--- LISTED ENTRIES Enclosed Below ---

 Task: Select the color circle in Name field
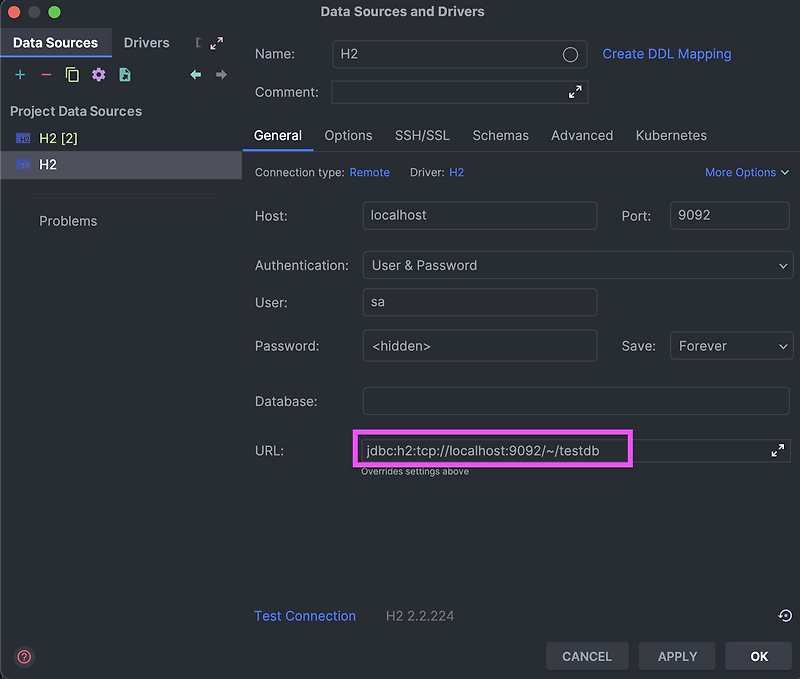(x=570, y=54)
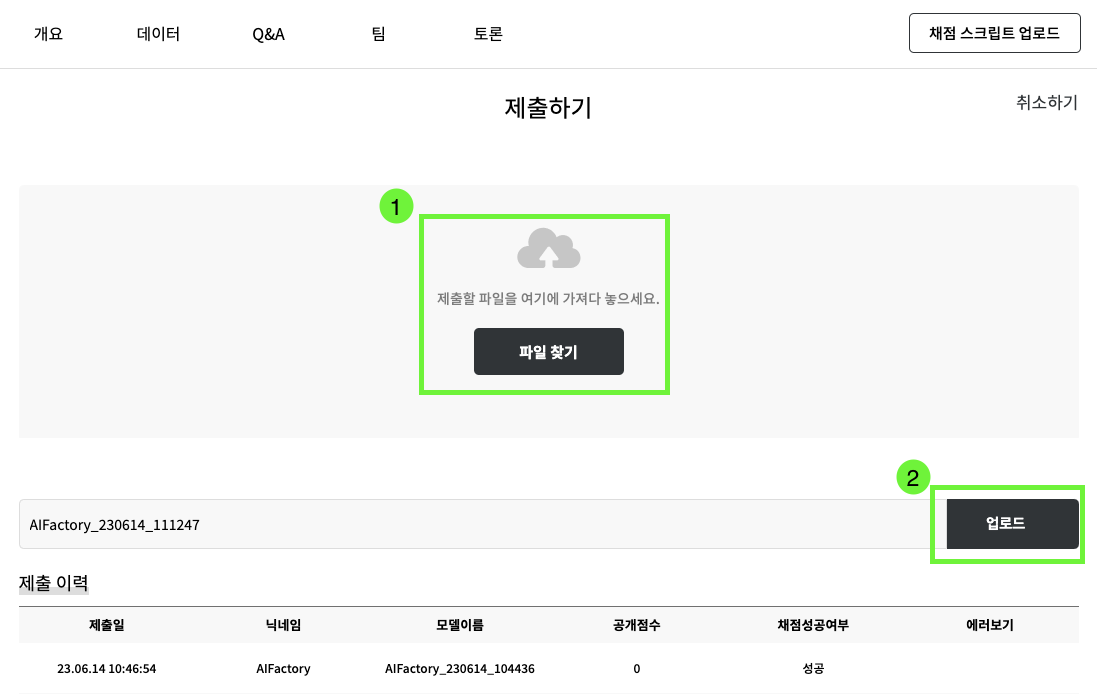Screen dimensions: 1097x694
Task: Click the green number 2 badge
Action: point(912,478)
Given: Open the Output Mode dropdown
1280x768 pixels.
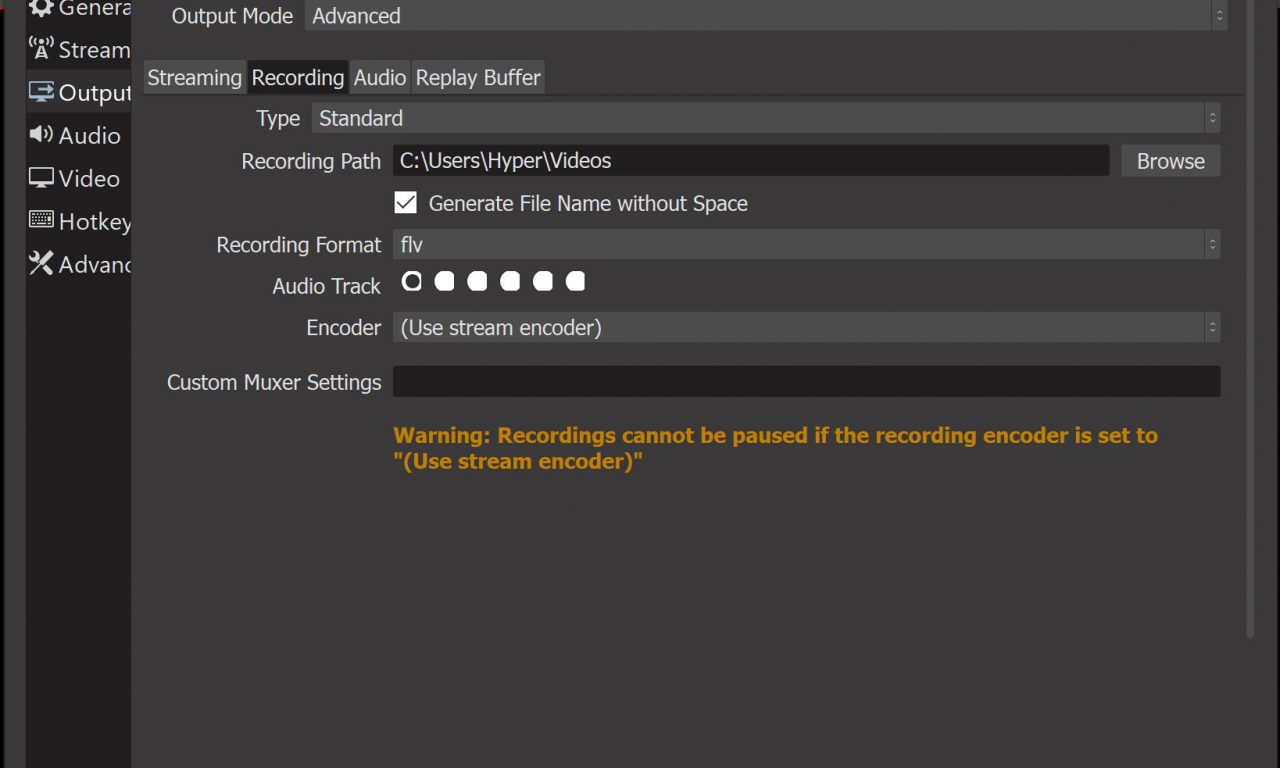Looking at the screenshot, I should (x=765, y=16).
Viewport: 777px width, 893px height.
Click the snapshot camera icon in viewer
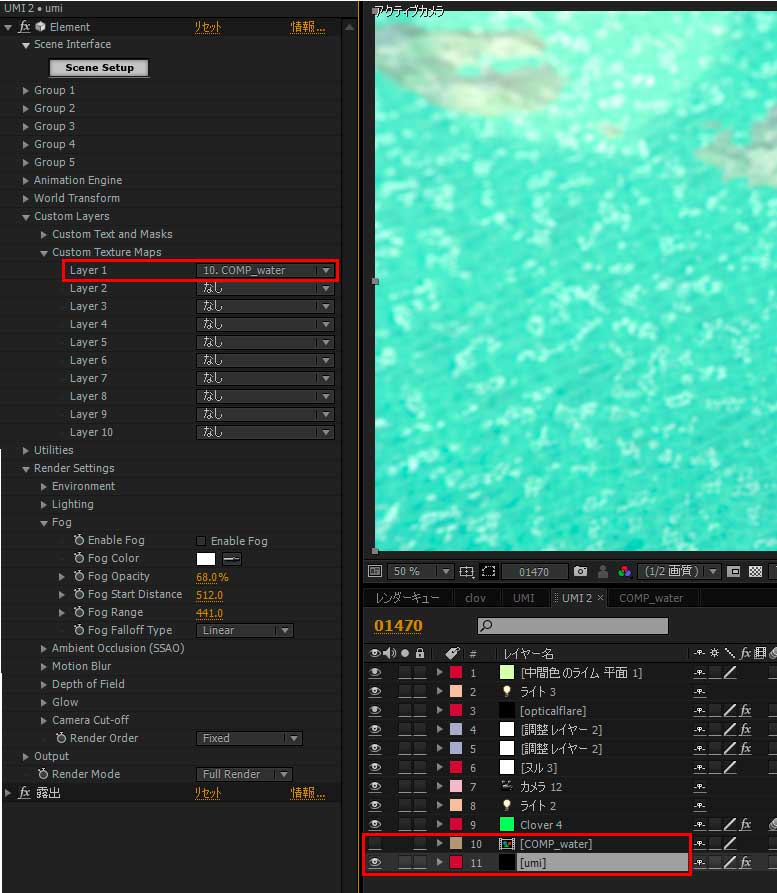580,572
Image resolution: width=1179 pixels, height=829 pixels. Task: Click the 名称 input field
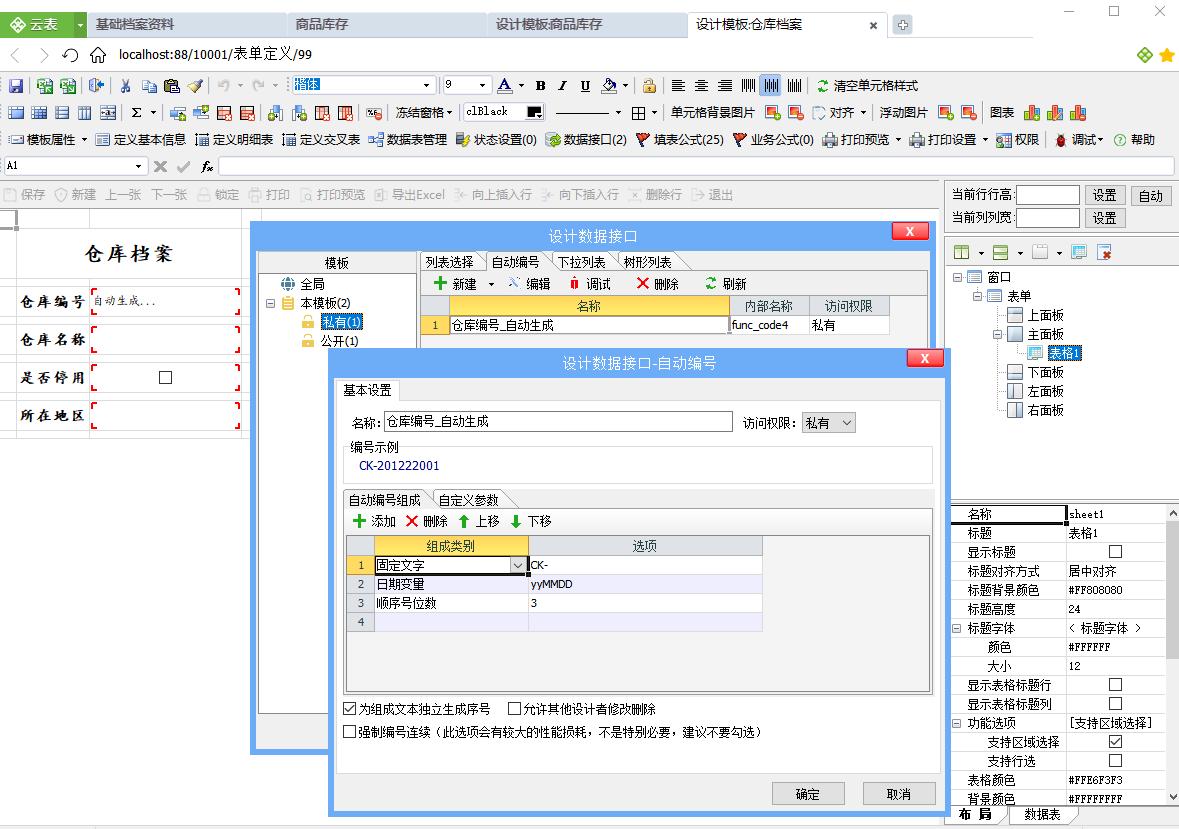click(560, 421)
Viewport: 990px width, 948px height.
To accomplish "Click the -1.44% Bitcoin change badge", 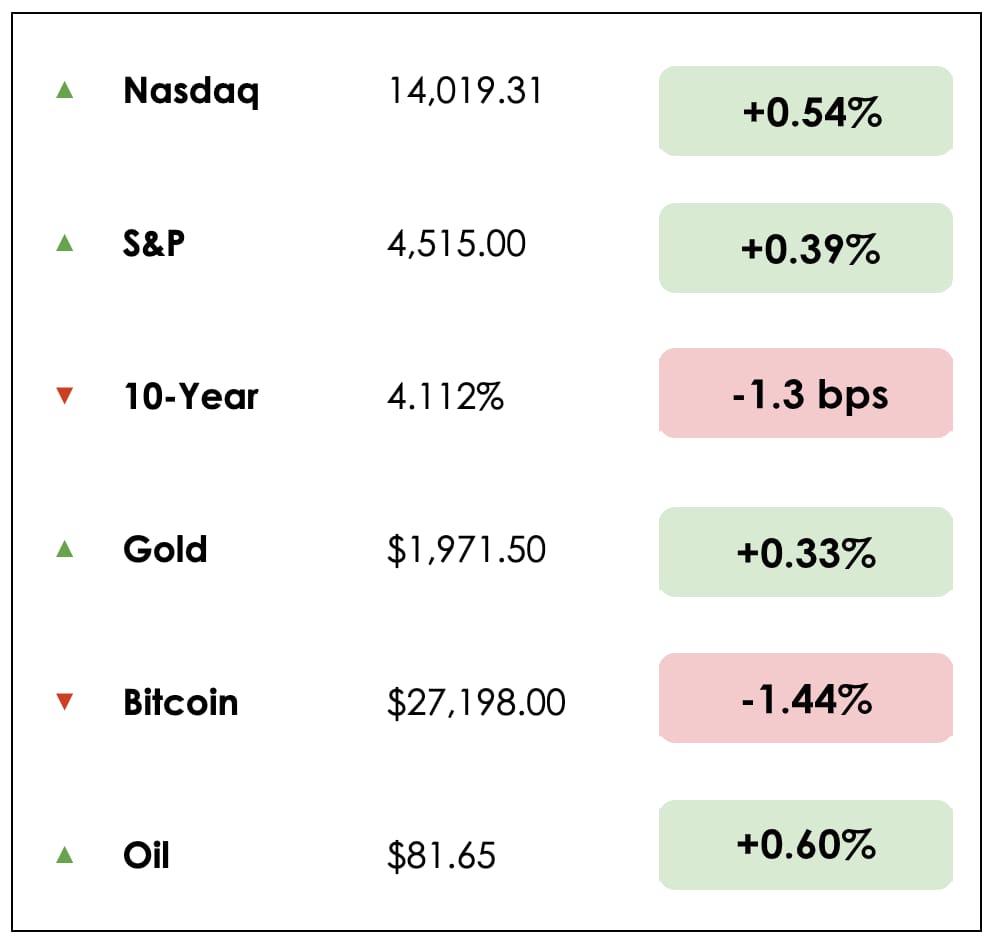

--- End of Enclosed LISTED ENTRIES ---

• WHAT IS REQUIRED: Retype, word for word, the lines from the one with "Given: Open the Output Mode dropdown" through the last line of the entries above, and only those lines. Leave pictures out.

• EXERCISE OUTPUT:
Given: Open the Output Mode dropdown
1280x768 pixels.
Looking at the screenshot, I should (x=765, y=16).
Viewport: 777px width, 893px height.
Click the snapshot camera icon in viewer
580,572
Image resolution: width=1179 pixels, height=829 pixels. Task: Click the 名称 input field
click(560, 421)
Viewport: 990px width, 948px height.
To accomplish "Click the -1.44% Bitcoin change badge", 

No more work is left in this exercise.